**Lo esperado**: Por favor, convierte todos los registros que siguen en una lista JSON de cadenas, con una cadena por cada línea y sin las líneas en blanco.

**Registros guardados**:
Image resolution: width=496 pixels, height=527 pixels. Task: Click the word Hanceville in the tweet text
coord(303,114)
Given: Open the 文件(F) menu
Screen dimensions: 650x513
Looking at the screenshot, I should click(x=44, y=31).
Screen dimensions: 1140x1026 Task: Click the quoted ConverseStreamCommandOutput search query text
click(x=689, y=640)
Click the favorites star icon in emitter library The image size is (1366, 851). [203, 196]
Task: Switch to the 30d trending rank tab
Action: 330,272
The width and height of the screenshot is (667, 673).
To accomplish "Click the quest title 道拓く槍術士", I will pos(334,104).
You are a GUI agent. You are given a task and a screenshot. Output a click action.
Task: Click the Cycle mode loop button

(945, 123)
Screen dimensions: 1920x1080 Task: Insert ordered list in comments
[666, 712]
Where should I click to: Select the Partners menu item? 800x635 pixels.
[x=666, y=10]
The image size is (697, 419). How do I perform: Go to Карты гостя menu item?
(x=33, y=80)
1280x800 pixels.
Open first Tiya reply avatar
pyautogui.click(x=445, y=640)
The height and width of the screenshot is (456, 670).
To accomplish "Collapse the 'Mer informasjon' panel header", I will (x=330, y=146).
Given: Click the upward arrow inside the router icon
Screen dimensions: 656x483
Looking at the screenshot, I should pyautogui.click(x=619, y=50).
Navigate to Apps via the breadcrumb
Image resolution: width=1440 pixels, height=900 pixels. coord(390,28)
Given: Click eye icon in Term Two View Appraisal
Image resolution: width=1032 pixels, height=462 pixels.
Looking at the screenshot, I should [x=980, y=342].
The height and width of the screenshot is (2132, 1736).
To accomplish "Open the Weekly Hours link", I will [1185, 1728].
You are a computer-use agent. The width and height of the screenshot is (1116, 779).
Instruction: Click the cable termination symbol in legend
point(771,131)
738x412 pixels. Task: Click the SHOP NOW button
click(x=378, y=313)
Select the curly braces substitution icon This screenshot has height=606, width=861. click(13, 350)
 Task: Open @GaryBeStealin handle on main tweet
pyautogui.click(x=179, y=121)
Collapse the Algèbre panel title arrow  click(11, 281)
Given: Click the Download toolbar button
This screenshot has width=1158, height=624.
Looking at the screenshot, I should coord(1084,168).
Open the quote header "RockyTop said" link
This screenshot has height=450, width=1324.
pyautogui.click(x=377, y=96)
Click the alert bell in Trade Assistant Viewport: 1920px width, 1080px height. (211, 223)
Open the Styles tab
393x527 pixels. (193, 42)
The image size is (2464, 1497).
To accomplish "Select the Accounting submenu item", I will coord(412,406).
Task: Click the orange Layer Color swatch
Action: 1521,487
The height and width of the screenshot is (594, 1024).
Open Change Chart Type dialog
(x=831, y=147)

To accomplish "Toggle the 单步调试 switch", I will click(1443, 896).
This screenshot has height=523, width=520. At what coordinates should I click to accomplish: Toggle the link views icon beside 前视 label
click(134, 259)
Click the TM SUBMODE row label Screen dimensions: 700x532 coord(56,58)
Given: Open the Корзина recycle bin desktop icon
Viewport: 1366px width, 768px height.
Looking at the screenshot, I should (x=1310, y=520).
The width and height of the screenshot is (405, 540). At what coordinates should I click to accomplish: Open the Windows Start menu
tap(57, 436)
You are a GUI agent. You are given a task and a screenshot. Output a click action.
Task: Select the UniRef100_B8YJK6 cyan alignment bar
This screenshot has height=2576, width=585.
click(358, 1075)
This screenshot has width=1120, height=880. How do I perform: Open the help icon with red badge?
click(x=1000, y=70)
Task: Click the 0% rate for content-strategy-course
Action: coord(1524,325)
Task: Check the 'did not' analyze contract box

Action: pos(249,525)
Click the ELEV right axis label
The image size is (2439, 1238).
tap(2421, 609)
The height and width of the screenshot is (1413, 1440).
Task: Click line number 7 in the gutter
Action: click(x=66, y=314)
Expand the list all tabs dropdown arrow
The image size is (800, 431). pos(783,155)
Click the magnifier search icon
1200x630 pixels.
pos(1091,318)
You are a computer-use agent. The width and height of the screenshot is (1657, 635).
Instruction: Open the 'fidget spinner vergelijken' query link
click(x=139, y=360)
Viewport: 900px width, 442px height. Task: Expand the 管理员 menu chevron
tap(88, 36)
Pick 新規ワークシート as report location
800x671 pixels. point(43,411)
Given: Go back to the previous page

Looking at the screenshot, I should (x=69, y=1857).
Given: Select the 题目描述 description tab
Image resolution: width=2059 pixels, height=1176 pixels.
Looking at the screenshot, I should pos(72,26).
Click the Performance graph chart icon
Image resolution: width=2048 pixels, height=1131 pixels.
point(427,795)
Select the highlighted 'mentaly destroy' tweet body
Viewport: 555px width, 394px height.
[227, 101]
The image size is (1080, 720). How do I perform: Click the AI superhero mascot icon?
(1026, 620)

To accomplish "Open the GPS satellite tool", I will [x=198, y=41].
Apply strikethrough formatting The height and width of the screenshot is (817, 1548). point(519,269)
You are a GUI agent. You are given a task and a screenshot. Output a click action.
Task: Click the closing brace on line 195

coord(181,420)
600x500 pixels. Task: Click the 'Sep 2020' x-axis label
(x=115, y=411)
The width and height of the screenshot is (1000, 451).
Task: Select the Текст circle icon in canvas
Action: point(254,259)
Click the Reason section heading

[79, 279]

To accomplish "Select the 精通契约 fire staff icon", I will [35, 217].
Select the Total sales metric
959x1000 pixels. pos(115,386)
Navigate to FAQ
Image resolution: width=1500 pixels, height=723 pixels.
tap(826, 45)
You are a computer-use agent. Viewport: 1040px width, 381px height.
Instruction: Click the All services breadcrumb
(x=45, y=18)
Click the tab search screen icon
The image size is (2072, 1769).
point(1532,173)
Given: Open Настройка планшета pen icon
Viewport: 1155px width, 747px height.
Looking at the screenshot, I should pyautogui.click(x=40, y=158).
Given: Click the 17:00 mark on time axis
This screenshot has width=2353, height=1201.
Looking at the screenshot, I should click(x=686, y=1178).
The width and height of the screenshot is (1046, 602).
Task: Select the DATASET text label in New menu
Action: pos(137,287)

**El resultado**:
[
  "Image resolution: width=496 pixels, height=527 pixels. Task: Click the word Hanceville in the tweet text",
  "coord(303,114)",
  "Given: Open the 文件(F) menu",
  "Screen dimensions: 650x513",
  "Looking at the screenshot, I should click(x=44, y=31).",
  "Screen dimensions: 1140x1026 Task: Click the quoted ConverseStreamCommandOutput search query text",
  "click(x=689, y=640)",
  "Click the favorites star icon in emitter library The image size is (1366, 851). [203, 196]",
  "Task: Switch to the 30d trending rank tab",
  "Action: 330,272",
  "The width and height of the screenshot is (667, 673).",
  "To accomplish \"Click the quest title 道拓く槍術士\", I will pos(334,104).",
  "You are a GUI agent. You are given a task and a screenshot. Output a click action.",
  "Task: Click the Cycle mode loop button",
  "(945, 123)",
  "Screen dimensions: 1920x1080 Task: Insert ordered list in comments",
  "[666, 712]",
  "Where should I click to: Select the Partners menu item? 800x635 pixels.",
  "[x=666, y=10]",
  "The image size is (697, 419). How do I perform: Go to Карты гостя menu item?",
  "(x=33, y=80)",
  "1280x800 pixels.",
  "Open first Tiya reply avatar",
  "pyautogui.click(x=445, y=640)",
  "The height and width of the screenshot is (456, 670).",
  "To accomplish \"Collapse the 'Mer informasjon' panel header\", I will (x=330, y=146).",
  "Given: Click the upward arrow inside the router icon",
  "Screen dimensions: 656x483",
  "Looking at the screenshot, I should pyautogui.click(x=619, y=50).",
  "Navigate to Apps via the breadcrumb",
  "Image resolution: width=1440 pixels, height=900 pixels. coord(390,28)",
  "Given: Click eye icon in Term Two View Appraisal",
  "Image resolution: width=1032 pixels, height=462 pixels.",
  "Looking at the screenshot, I should [x=980, y=342].",
  "The height and width of the screenshot is (2132, 1736).",
  "To accomplish \"Open the Weekly Hours link\", I will [1185, 1728].",
  "You are a computer-use agent. The width and height of the screenshot is (1116, 779).",
  "Instruction: Click the cable termination symbol in legend",
  "point(771,131)",
  "738x412 pixels. Task: Click the SHOP NOW button",
  "click(x=378, y=313)",
  "Select the curly braces substitution icon This screenshot has height=606, width=861. click(13, 350)",
  " Task: Open @GaryBeStealin handle on main tweet",
  "pyautogui.click(x=179, y=121)",
  "Collapse the Algèbre panel title arrow  click(11, 281)",
  "Given: Click the Download toolbar button",
  "This screenshot has width=1158, height=624.",
  "Looking at the screenshot, I should coord(1084,168).",
  "Open the quote header \"RockyTop said\" link",
  "This screenshot has height=450, width=1324.",
  "pyautogui.click(x=377, y=96)",
  "Click the alert bell in Trade Assistant Viewport: 1920px width, 1080px height. (211, 223)",
  "Open the Styles tab",
  "393x527 pixels. (193, 42)",
  "The image size is (2464, 1497).",
  "To accomplish \"Select the Accounting submenu item\", I will coord(412,406).",
  "Task: Click the orange Layer Color swatch",
  "Action: 1521,487",
  "The height and width of the screenshot is (594, 1024).",
  "Open Change Chart Type dialog",
  "(x=831, y=147)",
  "To accomplish \"Toggle the 单步调试 switch\", I will click(1443, 896).",
  "This screenshot has height=523, width=520. At what coordinates should I click to accomplish: Toggle the link views icon beside 前视 label",
  "click(134, 259)",
  "Click the TM SUBMODE row label Screen dimensions: 700x532 coord(56,58)",
  "Given: Open the Корзина recycle bin desktop icon",
  "Viewport: 1366px width, 768px height.",
  "Looking at the screenshot, I should (x=1310, y=520).",
  "The width and height of the screenshot is (405, 540). At what coordinates should I click to accomplish: Open the Windows Start menu",
  "tap(57, 436)",
  "You are a GUI agent. You are given a task and a screenshot. Output a click action.",
  "Task: Select the UniRef100_B8YJK6 cyan alignment bar",
  "This screenshot has height=2576, width=585.",
  "click(358, 1075)",
  "This screenshot has width=1120, height=880. How do I perform: Open the help icon with red badge?",
  "click(x=1000, y=70)",
  "Task: Click the 0% rate for content-strategy-course",
  "Action: coord(1524,325)",
  "Task: Check the 'did not' analyze contract box",
  "Action: pos(249,525)",
  "Click the ELEV right axis label",
  "The image size is (2439, 1238).",
  "tap(2421, 609)",
  "The height and width of the screenshot is (1413, 1440).",
  "Task: Click line number 7 in the gutter",
  "Action: click(x=66, y=314)",
  "Expand the list all tabs dropdown arrow",
  "The image size is (800, 431). pos(783,155)",
  "Click the magnifier search icon",
  "1200x630 pixels.",
  "pos(1091,318)",
  "You are a computer-use agent. The width and height of the screenshot is (1657, 635).",
  "Instruction: Open the 'fidget spinner vergelijken' query link",
  "click(x=139, y=360)",
  "Viewport: 900px width, 442px height. Task: Expand the 管理员 menu chevron",
  "tap(88, 36)",
  "Pick 新規ワークシート as report location",
  "800x671 pixels. point(43,411)",
  "Given: Go back to the previous page",
  "Looking at the screenshot, I should (x=69, y=1857).",
  "Given: Select the 题目描述 description tab",
  "Image resolution: width=2059 pixels, height=1176 pixels.",
  "Looking at the screenshot, I should pos(72,26).",
  "Click the Performance graph chart icon",
  "Image resolution: width=2048 pixels, height=1131 pixels.",
  "point(427,795)",
  "Select the highlighted 'mentaly destroy' tweet body",
  "Viewport: 555px width, 394px height.",
  "[227, 101]",
  "The image size is (1080, 720). How do I perform: Click the AI superhero mascot icon?",
  "(1026, 620)",
  "To accomplish \"Open the GPS satellite tool\", I will [x=198, y=41].",
  "Apply strikethrough formatting The height and width of the screenshot is (817, 1548). point(519,269)",
  "You are a GUI agent. You are given a task and a screenshot. Output a click action.",
  "Task: Click the closing brace on line 195",
  "coord(181,420)",
  "600x500 pixels. Task: Click the 'Sep 2020' x-axis label",
  "(x=115, y=411)",
  "The width and height of the screenshot is (1000, 451).",
  "Task: Select the Текст circle icon in canvas",
  "Action: point(254,259)",
  "Click the Reason section heading",
  "[79, 279]",
  "To accomplish \"Select the 精通契约 fire staff icon\", I will [35, 217].",
  "Select the Total sales metric",
  "959x1000 pixels. pos(115,386)",
  "Navigate to FAQ",
  "Image resolution: width=1500 pixels, height=723 pixels.",
  "tap(826, 45)",
  "You are a computer-use agent. Viewport: 1040px width, 381px height.",
  "Instruction: Click the All services breadcrumb",
  "(x=45, y=18)",
  "Click the tab search screen icon",
  "The image size is (2072, 1769).",
  "point(1532,173)",
  "Given: Open Настройка планшета pen icon",
  "Viewport: 1155px width, 747px height.",
  "Looking at the screenshot, I should pyautogui.click(x=40, y=158).",
  "Given: Click the 17:00 mark on time axis",
  "This screenshot has width=2353, height=1201.",
  "Looking at the screenshot, I should click(x=686, y=1178).",
  "The width and height of the screenshot is (1046, 602).",
  "Task: Select the DATASET text label in New menu",
  "Action: pos(137,287)"
]